CNN's wide-ranging attempts to render their own network unwatchable continue to impress.
Jason Miller, a former top aide to Donald Trump’s presidential campaign and his transition team, is joining CNN as a paid contributor, effective today, POLITICO confirmed. [...]
Miller served as a senior communications director for Trump’s presidential campaign and served in a senior communications role for Trump’s transition team following the election. He was appointed as White House communications director, but quickly backed out after allegations that he had had an affair with another Trump transition official surfaced.
For the record: CNN's election coverage was uninformed, uninformative, crude, insincere, aggressively issue-averse, and in many cases consisted of propaganda claims pulled directly from the Trump campaign. It was actively insulting to its viewers and unwatchable for anyone who desired more from national political coverage than loud shouting and key-jingling distractions. This was almost entirely due to 1.) Jeffrey Lord and 2.) the inclusion of "pro-Trump" voices culled from Trump's own campaign, who repeatedly and unapologetically lied about even basic facts with little to no pushback from the hosts and, apparently, no network regard for whether or not regularly distributing false information under the supposed banner of "news" was a disservice to their viewers or damaging to the country itself.

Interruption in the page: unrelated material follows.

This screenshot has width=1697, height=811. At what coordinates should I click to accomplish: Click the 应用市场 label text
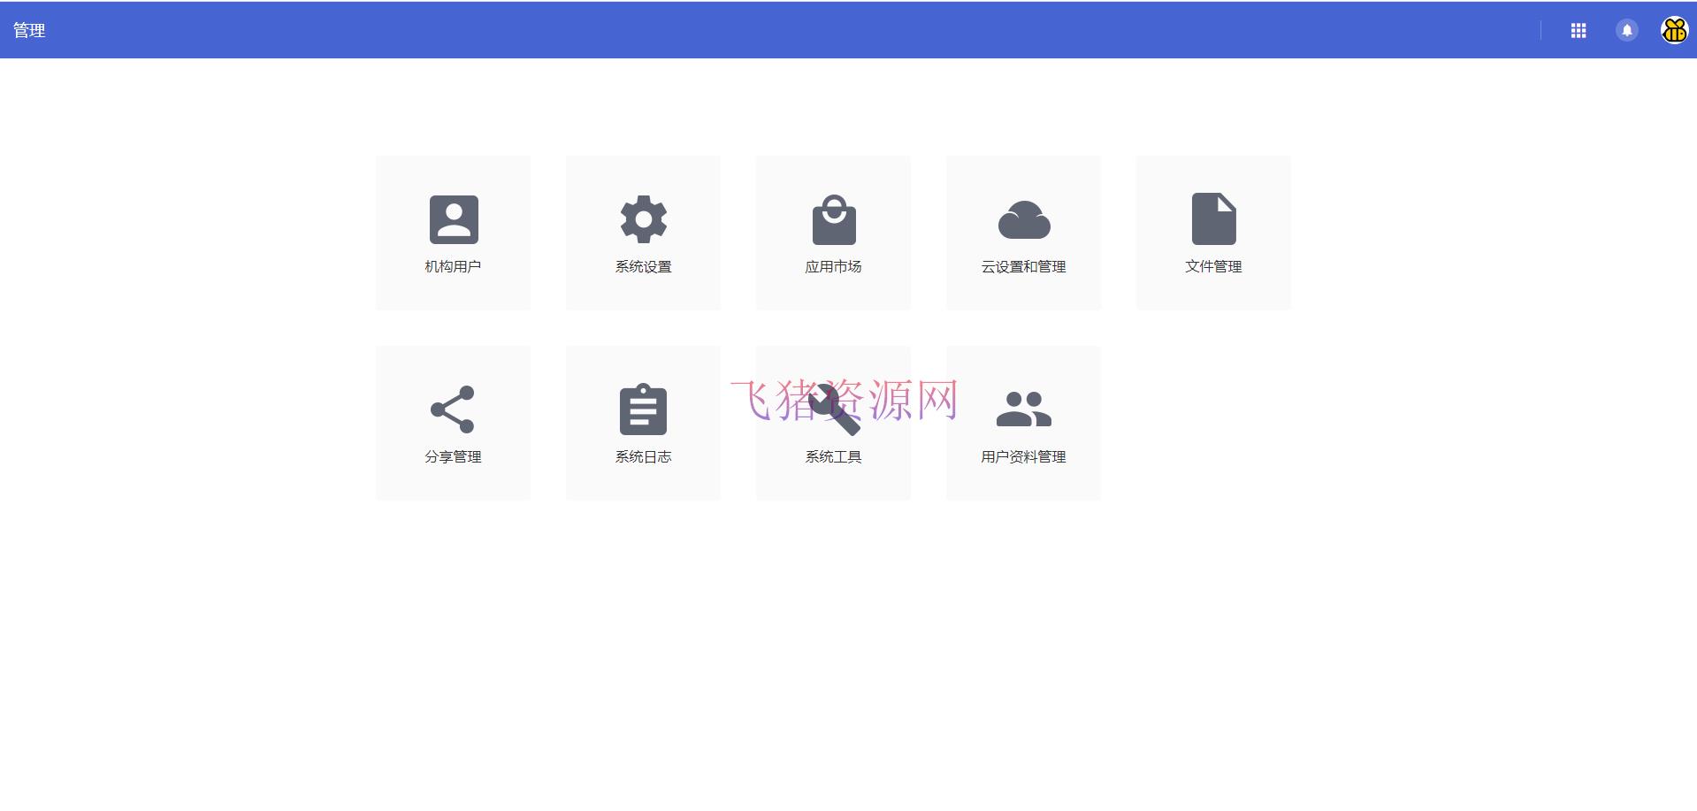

Miller continues that tradition.
He is pro-Trump—and was egregiously dishonest in that role. His praise for this or that Trump notion, and his praise the next day for Trump perhaps reversing his opinion, and the day after that for Trump perhaps declaring that he never had any opinions at all, is no more relevant to the national conversation than the flat-earthers. It is steaming garbage of the sort that would do well on North Korean television, but something we are supposed to be “above” in our own Enlightened Informed Democracy.
CNN president Jeff Zucker has repeatedly defended the network’s decision to hire Trump surrogates to serve as contributors, arguing that if they were not on the channel's panels, there would be no pro-Trump voices.
Which has been the whole issue, of course. CNN was faced with a candidate so deplorable that none of their usual conservative pundits would back up his regularly ludicrous statements. There were no think tanks endorsing Trump's views, and no Republican leaders wanted to pop in to explain how his latest racist or sexist rant was evidence of a presidential temperament, so to gain sufficiently "pro-Trump" views the network had to write checks to ex-Trump staffers directly.
A "news" network might have looked at the widespread "serious conservative" revulsion toward Trump and concluded that the story was, in fact, that Donald Trump was revolting. Zucker instead decided that the need to give a flattering view of the candidate outweighed the collected expertise of his own network, and promptly went out to search for sycophants who would bend the network's coverage into that flattering view.
Jason Miller, though? You have to be scraping the very bottom of the barrel to come up with Jason Miller as your next Trump-fluffer. Even Donald Damn Trump refrained from keeping him on staff.